If your family lived in an urban area of the U.S. after
1867, you just may be able to locate their home or place of business on a
Sanborn map. These maps depict the
commercial, industrial, and residential sections of some twelve thousand cities
and towns providing a valuable research tool for anyone with a personal
connection to a building.
Many people are not familiar with the Sanborn name because they specialized in creating maps for the fire insurance industry. What was once a tool for determining the degree of fire hazard associated with a property has now become a valuable tool for genealogists who seek to understand the environment in which their ancestors inhabited.
The maps themselves are large-scale lithographed street plans at a scale of 50 feet to one inch on 21 x 25 inches sheets of paper. The maps were published in bound volumes, which were updated as needed until a subsequent volume was produced.

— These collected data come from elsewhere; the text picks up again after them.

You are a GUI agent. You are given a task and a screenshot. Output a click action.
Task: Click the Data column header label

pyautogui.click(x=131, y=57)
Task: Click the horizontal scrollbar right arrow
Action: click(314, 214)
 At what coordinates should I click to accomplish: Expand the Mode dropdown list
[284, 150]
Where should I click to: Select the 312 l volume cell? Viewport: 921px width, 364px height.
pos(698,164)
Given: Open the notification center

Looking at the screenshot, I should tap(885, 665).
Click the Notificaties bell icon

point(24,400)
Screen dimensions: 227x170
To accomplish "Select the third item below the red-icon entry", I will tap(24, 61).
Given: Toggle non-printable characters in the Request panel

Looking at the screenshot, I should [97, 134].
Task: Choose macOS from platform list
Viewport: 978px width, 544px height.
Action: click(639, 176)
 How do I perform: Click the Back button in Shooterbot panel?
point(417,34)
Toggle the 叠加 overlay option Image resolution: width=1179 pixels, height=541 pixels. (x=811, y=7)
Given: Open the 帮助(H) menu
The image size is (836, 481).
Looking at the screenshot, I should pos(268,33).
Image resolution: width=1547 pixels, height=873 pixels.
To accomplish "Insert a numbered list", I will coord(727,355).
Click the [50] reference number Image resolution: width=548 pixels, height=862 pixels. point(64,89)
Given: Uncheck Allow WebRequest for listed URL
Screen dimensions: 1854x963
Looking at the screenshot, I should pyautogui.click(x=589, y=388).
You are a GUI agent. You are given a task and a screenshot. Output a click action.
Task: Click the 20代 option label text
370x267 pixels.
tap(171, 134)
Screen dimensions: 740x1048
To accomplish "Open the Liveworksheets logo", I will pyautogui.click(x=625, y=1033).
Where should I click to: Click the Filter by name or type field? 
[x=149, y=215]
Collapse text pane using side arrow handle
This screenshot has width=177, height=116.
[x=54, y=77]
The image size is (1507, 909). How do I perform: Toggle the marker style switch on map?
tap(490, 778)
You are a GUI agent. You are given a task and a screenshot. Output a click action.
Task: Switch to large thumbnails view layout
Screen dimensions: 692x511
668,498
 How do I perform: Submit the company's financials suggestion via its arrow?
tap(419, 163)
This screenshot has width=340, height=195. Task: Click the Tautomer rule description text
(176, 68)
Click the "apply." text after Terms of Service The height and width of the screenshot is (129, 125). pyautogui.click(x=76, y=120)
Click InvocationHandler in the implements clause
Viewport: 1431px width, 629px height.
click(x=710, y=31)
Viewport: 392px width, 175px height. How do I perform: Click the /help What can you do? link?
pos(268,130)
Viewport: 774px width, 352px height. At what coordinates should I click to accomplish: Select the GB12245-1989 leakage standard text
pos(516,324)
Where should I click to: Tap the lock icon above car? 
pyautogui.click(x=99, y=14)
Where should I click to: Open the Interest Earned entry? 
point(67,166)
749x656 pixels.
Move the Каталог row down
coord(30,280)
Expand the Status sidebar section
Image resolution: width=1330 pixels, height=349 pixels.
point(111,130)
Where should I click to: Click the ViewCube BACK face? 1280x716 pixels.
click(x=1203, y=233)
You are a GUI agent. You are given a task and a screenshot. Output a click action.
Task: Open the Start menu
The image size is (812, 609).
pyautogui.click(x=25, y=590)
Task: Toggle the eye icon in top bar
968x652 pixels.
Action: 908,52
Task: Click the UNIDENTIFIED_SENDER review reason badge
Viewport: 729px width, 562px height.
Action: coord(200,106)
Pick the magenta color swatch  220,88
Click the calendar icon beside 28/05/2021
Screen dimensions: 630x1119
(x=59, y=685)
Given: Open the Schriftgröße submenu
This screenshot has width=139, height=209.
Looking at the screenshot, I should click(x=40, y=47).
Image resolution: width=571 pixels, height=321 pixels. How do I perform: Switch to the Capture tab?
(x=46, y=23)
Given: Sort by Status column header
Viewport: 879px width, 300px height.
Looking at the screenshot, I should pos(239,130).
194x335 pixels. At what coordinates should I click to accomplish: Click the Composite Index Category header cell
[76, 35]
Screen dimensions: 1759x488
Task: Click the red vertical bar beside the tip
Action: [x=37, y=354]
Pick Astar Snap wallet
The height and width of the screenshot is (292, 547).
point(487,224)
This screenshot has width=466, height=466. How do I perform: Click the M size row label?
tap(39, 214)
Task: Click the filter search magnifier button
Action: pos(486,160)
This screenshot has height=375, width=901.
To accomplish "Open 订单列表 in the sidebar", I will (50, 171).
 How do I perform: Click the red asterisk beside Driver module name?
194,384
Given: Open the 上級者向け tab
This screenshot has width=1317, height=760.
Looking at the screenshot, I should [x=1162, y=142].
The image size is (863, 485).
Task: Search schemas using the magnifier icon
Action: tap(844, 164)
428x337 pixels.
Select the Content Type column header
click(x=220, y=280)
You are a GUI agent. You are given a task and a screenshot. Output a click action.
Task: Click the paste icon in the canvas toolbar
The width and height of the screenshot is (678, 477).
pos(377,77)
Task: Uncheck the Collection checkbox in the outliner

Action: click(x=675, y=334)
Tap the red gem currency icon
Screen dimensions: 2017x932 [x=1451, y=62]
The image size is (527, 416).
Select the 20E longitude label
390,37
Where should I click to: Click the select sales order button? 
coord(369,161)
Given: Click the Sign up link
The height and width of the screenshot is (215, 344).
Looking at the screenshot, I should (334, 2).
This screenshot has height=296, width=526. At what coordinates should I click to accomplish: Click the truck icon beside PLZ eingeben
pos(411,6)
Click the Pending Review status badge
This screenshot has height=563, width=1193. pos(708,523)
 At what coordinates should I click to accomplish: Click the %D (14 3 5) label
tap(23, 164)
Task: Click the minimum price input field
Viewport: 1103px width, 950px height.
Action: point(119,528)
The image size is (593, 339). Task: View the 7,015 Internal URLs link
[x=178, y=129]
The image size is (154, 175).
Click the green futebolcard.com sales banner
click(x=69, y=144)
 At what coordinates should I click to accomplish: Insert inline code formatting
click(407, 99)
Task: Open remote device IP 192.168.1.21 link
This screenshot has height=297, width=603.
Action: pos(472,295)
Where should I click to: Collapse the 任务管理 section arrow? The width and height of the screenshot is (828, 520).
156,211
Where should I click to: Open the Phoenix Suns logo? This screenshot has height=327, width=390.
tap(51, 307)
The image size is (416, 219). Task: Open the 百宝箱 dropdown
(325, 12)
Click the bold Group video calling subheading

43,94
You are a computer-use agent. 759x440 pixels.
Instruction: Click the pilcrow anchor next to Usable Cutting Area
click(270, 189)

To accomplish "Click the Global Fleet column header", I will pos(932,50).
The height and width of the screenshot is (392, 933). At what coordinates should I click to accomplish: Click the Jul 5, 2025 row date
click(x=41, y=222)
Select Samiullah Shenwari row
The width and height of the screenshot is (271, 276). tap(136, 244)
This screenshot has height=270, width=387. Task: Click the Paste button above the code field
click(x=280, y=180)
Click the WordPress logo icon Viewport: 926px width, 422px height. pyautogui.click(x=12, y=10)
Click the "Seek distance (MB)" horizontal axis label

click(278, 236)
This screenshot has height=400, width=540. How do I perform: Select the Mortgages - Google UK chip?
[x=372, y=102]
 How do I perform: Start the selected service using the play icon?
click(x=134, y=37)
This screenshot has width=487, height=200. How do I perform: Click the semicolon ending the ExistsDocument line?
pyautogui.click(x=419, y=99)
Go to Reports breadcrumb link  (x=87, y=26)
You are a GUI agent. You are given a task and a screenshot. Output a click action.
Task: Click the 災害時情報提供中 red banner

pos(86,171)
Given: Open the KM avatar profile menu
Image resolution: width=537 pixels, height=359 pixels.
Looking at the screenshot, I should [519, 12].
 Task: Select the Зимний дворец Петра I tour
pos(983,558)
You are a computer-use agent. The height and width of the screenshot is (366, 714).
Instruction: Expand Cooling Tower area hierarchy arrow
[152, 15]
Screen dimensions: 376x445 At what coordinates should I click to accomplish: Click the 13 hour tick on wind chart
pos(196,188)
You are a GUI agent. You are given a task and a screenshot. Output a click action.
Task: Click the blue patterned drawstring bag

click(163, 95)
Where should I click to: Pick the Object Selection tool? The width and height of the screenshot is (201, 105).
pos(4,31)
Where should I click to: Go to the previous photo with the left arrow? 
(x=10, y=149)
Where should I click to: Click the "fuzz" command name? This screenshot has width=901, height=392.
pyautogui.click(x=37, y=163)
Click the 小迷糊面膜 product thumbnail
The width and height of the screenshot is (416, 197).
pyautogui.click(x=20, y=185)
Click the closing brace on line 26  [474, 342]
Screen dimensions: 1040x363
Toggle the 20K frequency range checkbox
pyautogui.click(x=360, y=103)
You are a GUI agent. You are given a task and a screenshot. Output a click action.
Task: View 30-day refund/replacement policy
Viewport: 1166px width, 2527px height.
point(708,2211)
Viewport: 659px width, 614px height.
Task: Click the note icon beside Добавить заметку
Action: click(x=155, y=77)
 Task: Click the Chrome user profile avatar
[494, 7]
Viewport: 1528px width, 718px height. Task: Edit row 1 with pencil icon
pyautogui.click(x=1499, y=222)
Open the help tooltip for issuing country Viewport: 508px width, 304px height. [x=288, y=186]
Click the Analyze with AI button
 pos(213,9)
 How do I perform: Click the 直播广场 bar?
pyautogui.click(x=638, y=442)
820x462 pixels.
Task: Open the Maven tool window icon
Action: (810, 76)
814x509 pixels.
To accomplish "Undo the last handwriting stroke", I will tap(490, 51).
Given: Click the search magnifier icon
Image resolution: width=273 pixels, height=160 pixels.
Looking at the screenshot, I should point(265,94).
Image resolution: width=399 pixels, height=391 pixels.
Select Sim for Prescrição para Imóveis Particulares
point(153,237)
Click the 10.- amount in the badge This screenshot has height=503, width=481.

These maps reveal details of buildings that could assist a family researcher in their work including size, shape, and construction of dwellings, commercial buildings, and factories as well as fire walls, locations of windows and doors, sprinkler systems, and types of roofs.
Before these maps were available, insurance underwriters
had to visit every property under consideration for fire coverage. As insurance companies increased their
service areas, it became no longer practical to send someone out to every
insurable property to assess risk.
Daniel Alfred Sanborn, a civil engineer and surveyor, saw a lucrative opportunity beginning to blossom and created a company to fill the need. Once available, these maps allowed the process of underwriting to take place in an office. Subscribing insurance companies helped share the high cost of creating the maps and helped to make the Sanborn Map Company an industry leader.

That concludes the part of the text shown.